I'm not talking about nation states. You wanted to allude to it right? If they wanted to attack the power grid today, they could do it. The doomsaying is in this comment section about how "we're giving people robotic weapons in their garages"

> It is easy to imagine an end where everything is already balanced

What I am describing is not at all relying on balance. It's relying on the inherent asymmetry that attackers need to solve multiple problems that don't move the needle on the goal to get the LLM to attack the system, while defenders can get the LLM closer to the system and with a better understanding of it, in order to gain mitigations.

In fact if anything balance would help the attackers: In a balanced end-game anyone can get their hands on an unaligned model or build one with the capabilities we're likely to have on an individual level.

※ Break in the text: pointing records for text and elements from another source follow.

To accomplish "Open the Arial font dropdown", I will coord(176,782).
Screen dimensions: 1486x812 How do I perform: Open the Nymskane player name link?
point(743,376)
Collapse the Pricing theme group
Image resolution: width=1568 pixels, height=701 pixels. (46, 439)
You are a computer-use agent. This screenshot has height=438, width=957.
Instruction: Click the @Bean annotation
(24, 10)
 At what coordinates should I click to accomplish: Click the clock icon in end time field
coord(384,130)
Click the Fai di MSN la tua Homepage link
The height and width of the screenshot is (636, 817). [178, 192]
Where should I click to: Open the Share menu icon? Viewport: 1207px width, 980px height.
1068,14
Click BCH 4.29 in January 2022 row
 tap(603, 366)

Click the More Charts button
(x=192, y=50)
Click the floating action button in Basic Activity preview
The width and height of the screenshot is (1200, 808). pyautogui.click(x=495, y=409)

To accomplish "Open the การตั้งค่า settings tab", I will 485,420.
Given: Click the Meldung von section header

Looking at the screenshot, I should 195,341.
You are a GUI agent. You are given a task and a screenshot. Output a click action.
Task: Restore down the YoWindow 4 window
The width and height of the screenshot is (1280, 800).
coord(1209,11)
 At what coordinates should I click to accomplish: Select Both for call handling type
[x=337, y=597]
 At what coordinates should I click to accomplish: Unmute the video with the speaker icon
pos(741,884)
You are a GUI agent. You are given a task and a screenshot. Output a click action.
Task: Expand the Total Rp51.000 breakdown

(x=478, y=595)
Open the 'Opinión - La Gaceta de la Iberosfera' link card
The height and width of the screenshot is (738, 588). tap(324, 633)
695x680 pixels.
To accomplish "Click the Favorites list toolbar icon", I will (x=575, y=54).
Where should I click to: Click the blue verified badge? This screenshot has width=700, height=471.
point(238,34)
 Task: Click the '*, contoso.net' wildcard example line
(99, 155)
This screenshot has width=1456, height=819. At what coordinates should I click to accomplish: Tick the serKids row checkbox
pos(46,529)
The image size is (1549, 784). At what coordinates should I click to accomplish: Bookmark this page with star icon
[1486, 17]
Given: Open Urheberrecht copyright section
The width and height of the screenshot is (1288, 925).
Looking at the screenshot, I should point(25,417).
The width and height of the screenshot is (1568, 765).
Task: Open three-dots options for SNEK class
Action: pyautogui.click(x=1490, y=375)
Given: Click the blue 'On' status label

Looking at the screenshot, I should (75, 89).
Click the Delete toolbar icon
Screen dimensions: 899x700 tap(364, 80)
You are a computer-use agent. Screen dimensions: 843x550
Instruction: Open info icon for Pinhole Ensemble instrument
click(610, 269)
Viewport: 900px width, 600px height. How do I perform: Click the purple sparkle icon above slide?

But we're hurtling towards the opposite, where unaligned models lag generations behind aligned because of commercial interests.




> If it's relatively easy today, and that's proof that it's not difficulty of attacking that's saving us.

It could be perceived that way, but the argument is also that if it becomes easy enough, some actors will participate. It is the argument used for jailing current LLM capabilities.

> "we're giving people robotic weapons in their garages"

On long enough timeline this would inevitably be true if AI plays out as proponents envision. The question becomes does AI become an effective counter of all such power advancements. There will likely still be disparity among AI's of individuals and personal use. Unless society becomes more centrally managed by a global AI.

> inherent asymmetry that attackers need to solve multiple problems

Isn't there also asymmetry in that the attackers only need to find a single exploit, but the defenders need to have found all exploits beforehand?

> But we're hurtling towards the opposite, where unaligned models lag generations behind aligned because of commercial interests.

We don't have any "aligned" models. It is an unsolved problem and models have turned out to be relative easy to replicate at significant lower cost than the major commercial investments.